Masked Men Threaten Refugee Children at Stockholm Train Station

Zachary Stieber
1/31/2016
Updated:
1/31/2016

A group of masked men handed out leaflets and assaulted people who looked like immigrants in Stockholm, Sweden.

Around 100 of the masked men roamed through the capital’s main train station, wearing all-black balaclavas and armbands, on Friday evening.

They “gathered with the purpose of attacking refugee children,” Stockholm police spokesperson Towe Hagg said, reported the Independent.

“I saw maybe three people who were beaten. That was no football brawl or something similar. They targeted migrants. I was quite scared and ran away,” an eyewitness told the Aftonbladet newspaper.

Before the attacks, the group handed out leaflets that read “It is enough now!” referring to the recent killing of Alexandra Mezher by a refugee who appears older than his claimed age.

The text also said that the group was ready to give “the North African street children who are roaming around” the “punishment they deserve.”

Four of the group have been arrested---three with wearing masks in public and another for that as well as assaulting a police officer. 

The Swedish Resistance Movement, a neo-Nazi group, said in a statement after the attacks that they had “cleaned up criminal immigrants from North Africa that are housed in the area around the Central Station.”

“These criminal immigrants have robbed and molested Swedes for a long time,” the movement said. 

“Police have clearly shown that they lack the means to stave off their rampage, and we now see no other alternative than to ourselves hand out the punishments they deserve.”

Football “firm” DFG later took credit for the attack, reported the Daily Mail.

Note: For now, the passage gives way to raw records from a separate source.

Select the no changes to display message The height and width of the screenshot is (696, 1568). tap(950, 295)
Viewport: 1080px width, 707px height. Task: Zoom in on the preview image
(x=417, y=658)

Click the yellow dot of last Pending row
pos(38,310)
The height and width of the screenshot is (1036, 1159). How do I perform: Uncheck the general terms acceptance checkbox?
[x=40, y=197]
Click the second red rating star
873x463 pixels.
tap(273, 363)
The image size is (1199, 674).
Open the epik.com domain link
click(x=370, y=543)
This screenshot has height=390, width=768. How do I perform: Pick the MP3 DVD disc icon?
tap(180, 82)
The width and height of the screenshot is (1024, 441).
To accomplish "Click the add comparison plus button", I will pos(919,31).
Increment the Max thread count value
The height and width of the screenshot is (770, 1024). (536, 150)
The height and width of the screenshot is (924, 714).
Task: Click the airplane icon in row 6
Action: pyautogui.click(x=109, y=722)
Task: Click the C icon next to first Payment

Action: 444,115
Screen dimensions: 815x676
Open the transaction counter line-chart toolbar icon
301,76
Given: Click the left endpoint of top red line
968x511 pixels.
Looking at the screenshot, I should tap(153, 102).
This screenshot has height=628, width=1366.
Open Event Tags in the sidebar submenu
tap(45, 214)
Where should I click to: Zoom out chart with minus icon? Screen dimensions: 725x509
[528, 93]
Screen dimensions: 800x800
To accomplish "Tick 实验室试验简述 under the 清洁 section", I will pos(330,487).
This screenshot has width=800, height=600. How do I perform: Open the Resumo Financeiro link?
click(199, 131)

After Mezher’s murder, the country’s prime minister Stefan Lofven visited the town in which it happened and said: “I think many people are concerned and worried that there will be more violence since Sweden has received so many unaccompanied children and young people. Many of those who come young to Sweden have traumatic experiences, and there are no easy answers.”

The Guardian noted that Sweden received 160,000 arrivals last year, but numbers have dropped since photo ID checks were introduced this month.